Interestingly, Gwyneth Paltrow, who had been Phoenix’s co-star in Two Lovers, would be among the first to disagree with them, innocently and offhandedly suspecting in an interview that Phoenix was pulling off an elaborate piece of performance art.
Phoenix was fairly-well lampooned by Ben Stiller at the 2009 Academy Awards, an event which implied either a lot of actors who could recognize an act, a certain mean-spiritedness on the part of the Academy, or perhaps some bad real blood between Hollywood and Phoenix. But no less a Hollywood veteran than Roger Ebert was completely sold on the authenticity of brother-in-law Casey Affleck’s documentary (well, mockumentary) I’m Not Here.

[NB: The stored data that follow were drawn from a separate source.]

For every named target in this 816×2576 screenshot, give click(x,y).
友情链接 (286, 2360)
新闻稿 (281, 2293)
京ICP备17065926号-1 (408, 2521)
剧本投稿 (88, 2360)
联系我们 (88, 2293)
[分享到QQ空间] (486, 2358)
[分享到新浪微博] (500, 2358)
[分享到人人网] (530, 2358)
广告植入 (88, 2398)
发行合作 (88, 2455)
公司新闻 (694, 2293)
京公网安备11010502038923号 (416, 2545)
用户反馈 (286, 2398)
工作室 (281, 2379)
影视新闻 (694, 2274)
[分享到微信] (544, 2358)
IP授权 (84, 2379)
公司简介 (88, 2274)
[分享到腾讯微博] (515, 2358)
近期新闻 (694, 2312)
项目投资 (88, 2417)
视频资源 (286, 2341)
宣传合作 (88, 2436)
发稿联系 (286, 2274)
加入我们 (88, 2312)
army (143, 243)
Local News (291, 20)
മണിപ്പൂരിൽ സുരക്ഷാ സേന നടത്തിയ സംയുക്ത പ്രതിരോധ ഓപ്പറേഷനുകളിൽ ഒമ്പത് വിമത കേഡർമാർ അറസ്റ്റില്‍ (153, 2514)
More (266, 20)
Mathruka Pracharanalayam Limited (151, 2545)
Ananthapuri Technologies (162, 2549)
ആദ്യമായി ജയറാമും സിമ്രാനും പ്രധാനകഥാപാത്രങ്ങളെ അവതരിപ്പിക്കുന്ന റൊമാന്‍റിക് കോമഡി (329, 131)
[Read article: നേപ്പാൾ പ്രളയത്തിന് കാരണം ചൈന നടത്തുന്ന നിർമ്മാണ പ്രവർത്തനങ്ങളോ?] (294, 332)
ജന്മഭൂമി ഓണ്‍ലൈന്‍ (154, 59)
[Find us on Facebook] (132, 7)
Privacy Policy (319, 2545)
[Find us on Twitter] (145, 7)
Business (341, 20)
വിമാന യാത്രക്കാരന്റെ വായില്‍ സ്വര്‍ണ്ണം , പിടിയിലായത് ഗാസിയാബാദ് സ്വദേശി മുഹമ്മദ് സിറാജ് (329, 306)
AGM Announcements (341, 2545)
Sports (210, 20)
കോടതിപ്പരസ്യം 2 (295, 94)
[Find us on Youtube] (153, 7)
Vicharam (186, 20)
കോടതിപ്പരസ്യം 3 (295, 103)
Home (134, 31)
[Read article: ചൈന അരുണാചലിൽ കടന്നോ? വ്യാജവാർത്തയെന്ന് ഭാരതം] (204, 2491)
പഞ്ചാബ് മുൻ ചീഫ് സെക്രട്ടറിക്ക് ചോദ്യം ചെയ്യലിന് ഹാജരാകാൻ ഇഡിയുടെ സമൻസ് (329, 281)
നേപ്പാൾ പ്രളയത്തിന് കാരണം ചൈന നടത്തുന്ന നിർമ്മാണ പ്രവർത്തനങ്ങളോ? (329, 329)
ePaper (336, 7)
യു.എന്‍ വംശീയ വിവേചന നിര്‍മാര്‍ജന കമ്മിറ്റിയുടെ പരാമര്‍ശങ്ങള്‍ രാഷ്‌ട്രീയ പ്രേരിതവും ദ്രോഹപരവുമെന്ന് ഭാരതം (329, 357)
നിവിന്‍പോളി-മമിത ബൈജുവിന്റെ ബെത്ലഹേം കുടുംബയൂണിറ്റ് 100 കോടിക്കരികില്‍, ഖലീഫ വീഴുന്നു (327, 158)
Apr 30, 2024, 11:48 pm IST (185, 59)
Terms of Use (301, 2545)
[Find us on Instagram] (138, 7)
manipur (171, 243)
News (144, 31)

After Affleck revealed the hoax, Ebert gracefully did what public figures frequently and inexplicably are unable to do: He admitted an error and took stock of how it came about. He categorized critics he knew who had watched I’m Not Here by whether they got the joke (and in some cases what they thought of it).
While this post may be taking the aspect of a gossip column, the Liberal Ironist has a very-particular editorial appeal in mind with regard to this case of mistaken sincerity. Some have referred to Phoenix’s act as performance art (which is the way I think of it), others have likened it to a kind of fraud. That isn’t just harsh, it fundamentally misses the merits of the Borat-style mockumentary, and the lively and at times near-criminal (yet not really criminal) public appearances that often go with it.
Whether in the form of the Letterman appearance or a concert that turned out a complete mess, or the documentary that Roger Ebert thought to be a disturbing record of a fine actor frittering his life away, Phoenix’s Andy Kaufman-style, Marlon Brando-imitation rouse was another fine example of a work of fiction walking about under the light of day. There is a legitimate and important difference between a hoax that is done to demonstrate that it can be done, and mere mischief or fraud. Recall Alan Sokal’s 1994 submission to the sociological journal Social Text, in which he asserted that mathematics and physics were culturally-biased; almost immediately upon publication of the article Sokal admitted that the postmodern deconstruction of natural science that he had written was “liberally salted with nonsense,” thus opening the journal’s editors to the charge that it was they who were biased–and defending their authority over others. Hollywood personalities who would take exception at Phoenix’s drug-addled hip-hop persona owe him much more than that; while many in Hollywood preach both self-discovery and social awareness, he has used these values as fodder for his own story. It is interesting that some sneered; it is interesting that some, like Roger Ebert, were charitable and thoughtful both before and after they were brought in on the gag. It is interesting that some of us always thought Phoenix was putting on a show, and it is interesting that some thought it didn’t really make a difference whether the actor’s seeming mental collapse was performance art at all, because there had to be at least a kernel of truth to it. We should be grateful for the opportunity to see a work of art that is also a real-time event, out in the World (though there will be one or two more of those late next month). We should also admire such craft where we find it, and as good liberal ironists be able to laugh at ourselves (assuming, of course, that we didn’t get the joke in the first place).